**Exercise goal**. Continue the news report on the Norfolk Southern settlement over the East Palestine derailment from the point where it ends.

**Excerpted text**.
Norfolk Southern has agreed to pay $600 million in a class-action lawsuit settlement related to last year's fiery train derailment that affected East Palestine, Ohio.
The company said Tuesday that the agreement, if approved by the court, will resolve all class action claims within a 20-mile radius from the derailment and, for those residents who choose to participate, personal injury claims within a 10-mile radius from the derailment.
About 50 cars of the freight train — which had roughly 150 cars and three locomotives — derailed on the outskirts of East Palestine, near the Pennsylvania state line, with some cars transporting hazardous materials. An evacuation covered 1,500 to 2,000 of the town's approximately 4,800 to 4,900 residents.
Norfolk Southern added that individuals and businesses will be able to use compensation from the settlement in any manner they see fit to address potential adverse impacts from the derailment, which could include health care needs, property restoration and compensation for any net business loss. Individuals within 10-miles of the derailment may, at their discretion, choose to receive additional compensation for any past, current, or future personal injury from the derailment.
The company said that the settlement doesn't include or constitute any admission of liability, wrongdoing, or fault.
The plaintiffs' attorneys said the deal is the result of a year of intense investigation of the derailment, and should provide meaningful relief to residents.
"We believe this is a fair, reasonable and adequate result for the community on a number of levels, not the least of which is the speed of the resolution, and the overall amount of the awards residents can expect, which will be significant for those most impacted by the derailment," attorneys Seth Katz, M. Elizabeth Graham, Jayne Conroy and T. Michael Morgan said in a statement.

**Supplied material**.
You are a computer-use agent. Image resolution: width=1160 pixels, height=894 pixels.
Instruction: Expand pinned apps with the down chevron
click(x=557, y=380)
...
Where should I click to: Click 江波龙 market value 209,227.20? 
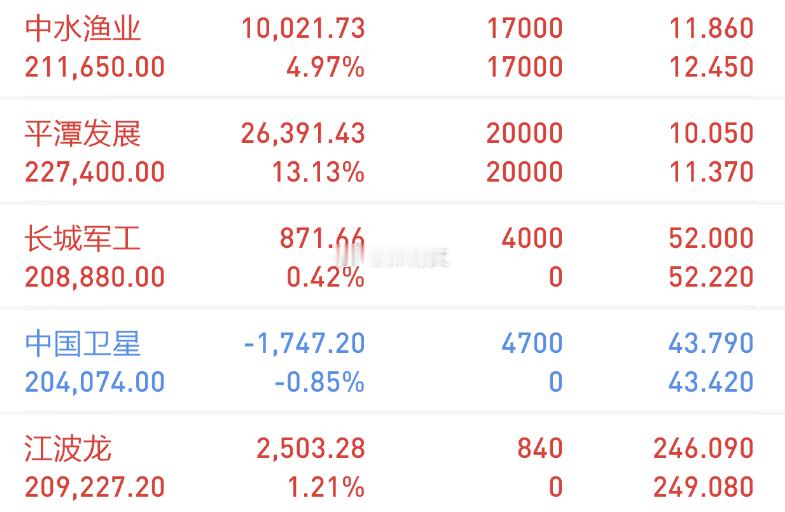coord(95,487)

**Output**.
The settlement is expected to be submitted for preliminary approval to the U.S. District Court for the Northern District of Ohio later this month. Payments to class members under the settlement could begin by the end of the year, subject to final court approval.
Norfolk Southern has already spent more than $1.1 billion on its response to the derailment, including more than $104 million in direct aid to East Palestine and its residents. Partly because Norfolk Southern is paying for the cleanup, President Biden has never declared a disaster in East Palestine, which is a sore point for many residents. The railroad has promised to create a fund to help pay for the long-term health needs of the community, but that hasn't happened yet.
Last week federal officials said that the aftermath of the train derailment doesn't qualify as a public health emergency because widespread health problems and ongoing chemical exposures haven't been documented.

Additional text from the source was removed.